### AIM OF THE TASK:
Starting with the line that contains "You are a computer-use agent." and ending with the last line of the entries, repeat exactly those lines and nothing else, pictures excluded.

### MATERIAL SHOWN:

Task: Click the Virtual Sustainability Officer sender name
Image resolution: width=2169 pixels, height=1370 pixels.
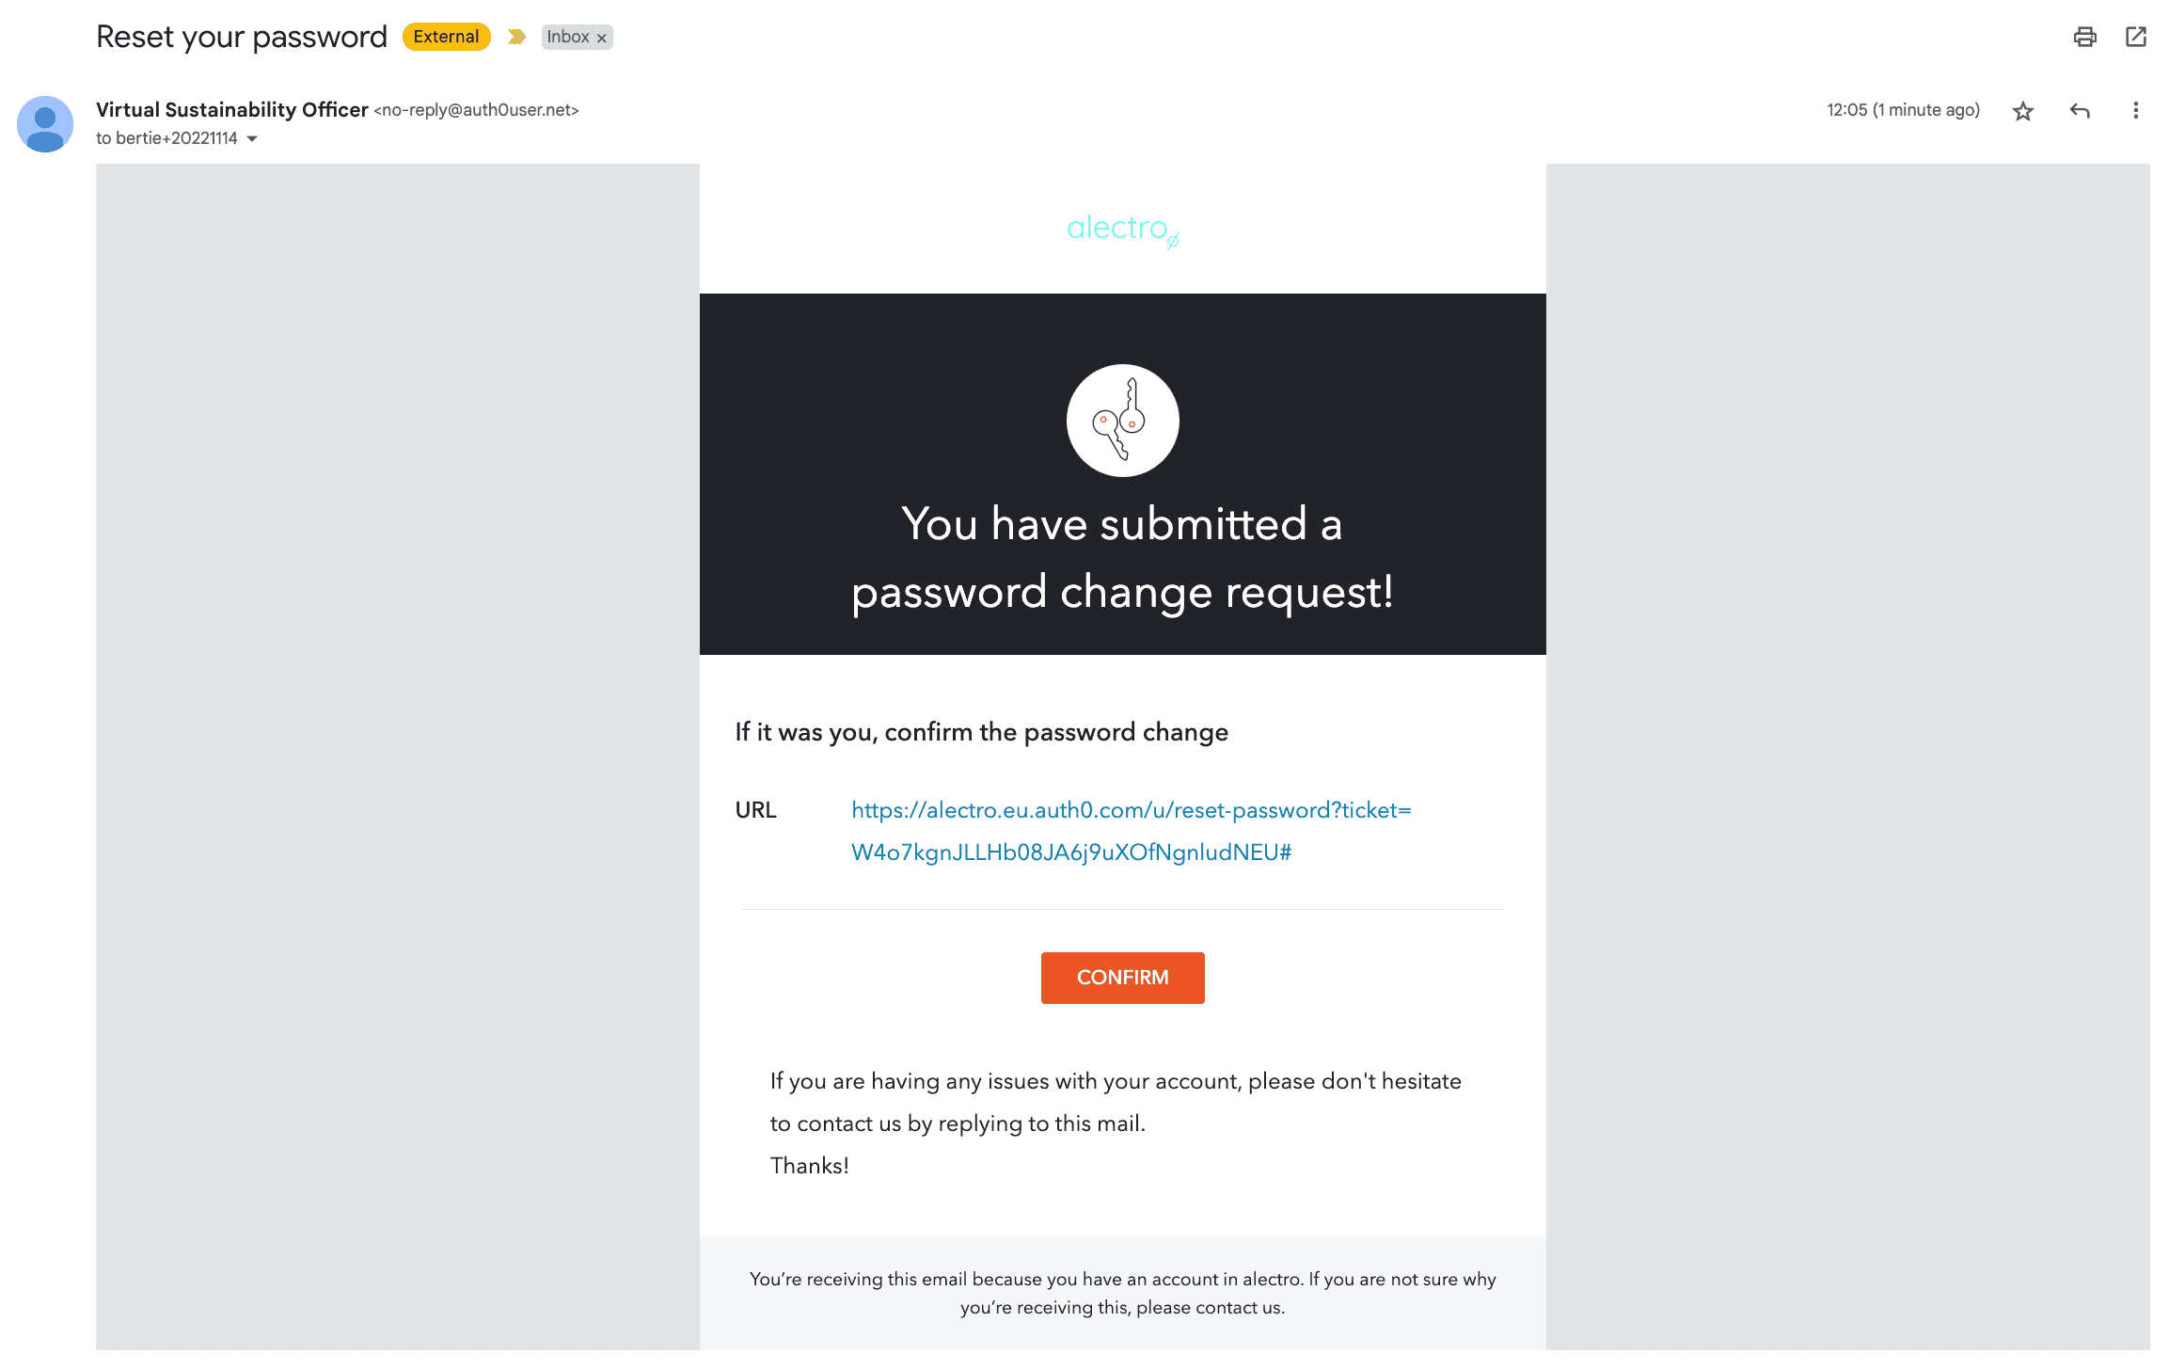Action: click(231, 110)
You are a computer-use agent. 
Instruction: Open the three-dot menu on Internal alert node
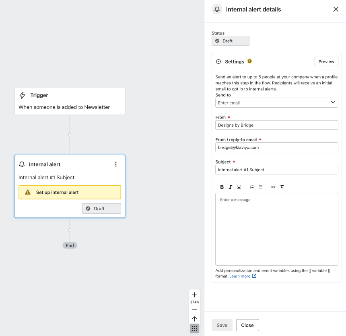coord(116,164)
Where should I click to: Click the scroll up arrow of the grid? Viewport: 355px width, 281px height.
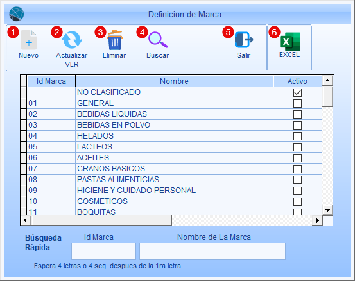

### EXERCISE OUTPUT:
You are a computer-use agent. 
Instruction: Open the three-dot menu on Internal alert node
coord(116,164)
Where should I click to: Click the scroll up arrow of the grid? Viewport: 355px width, 281px height.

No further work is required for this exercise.